Mais la communication de masse et les forces du marché constituent des motivations fortes pour maîtriser l’anglais et accepter un certain degré d’assimilation. Les médias modernes aident davantage les immigrés à connaître leur nouveau pays avant qu’ils ne s’y rendent que ce n’était le cas il y a un siècle. Il semble que l’assimilation des derniers immigrés est au moins aussi rapide que celle de leurs prédécesseurs.

Si une immigration trop importante peut engendrer des problèmes sociaux, à long terme l’immigration renforce la puissance des USA. D’après les estimations, au moins 83 pays et territoires ont un taux de fertilité insuffisant pour assurer le renouvellement de leur population. Alors que la plupart des pays développés seront de plus en plus confrontés à un manque de main d’œuvre, l’Amérique est l’un des quelques pays qui puisse éviter la baisse de sa population et de son poids démographique dans le monde.

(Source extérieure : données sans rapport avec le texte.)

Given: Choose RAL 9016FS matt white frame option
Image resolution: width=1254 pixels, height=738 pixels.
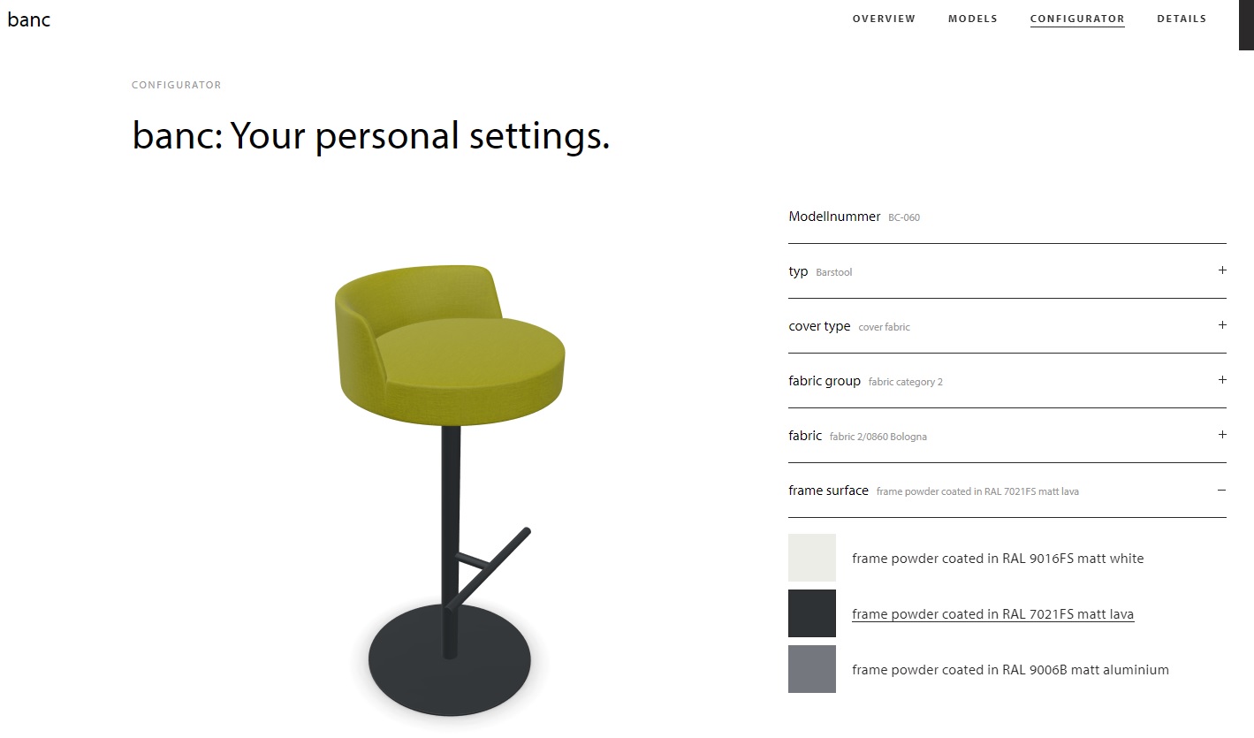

Ainsi, pour ne pas voir sa population décliner, le Japon devrait accepter 350 000 nouveaux arrivants chaque année durant les cinq prochaines décennies, ce qui est difficile pour un pays historiquement hostile à l’immigration. Par contre, l’Institut américain des statistiques [Census Bureau] indique que la population américaine devrait augmenter de 49% au cours des quatre prochaines décennies.

Aujourd’hui, les USA sont le troisième pays le plus peuplé de la planète (après la Chine et l’Inde) et ce sera probablement encore le cas dans 50 ans, ce qui n’est pas sans conséquence sur le plan économique : presque tous les autres pays développés seront confrontés au fardeau croissant d’une population vieillissante – fardeau qui pourrait être allégé aux USA grâce à l’immigration.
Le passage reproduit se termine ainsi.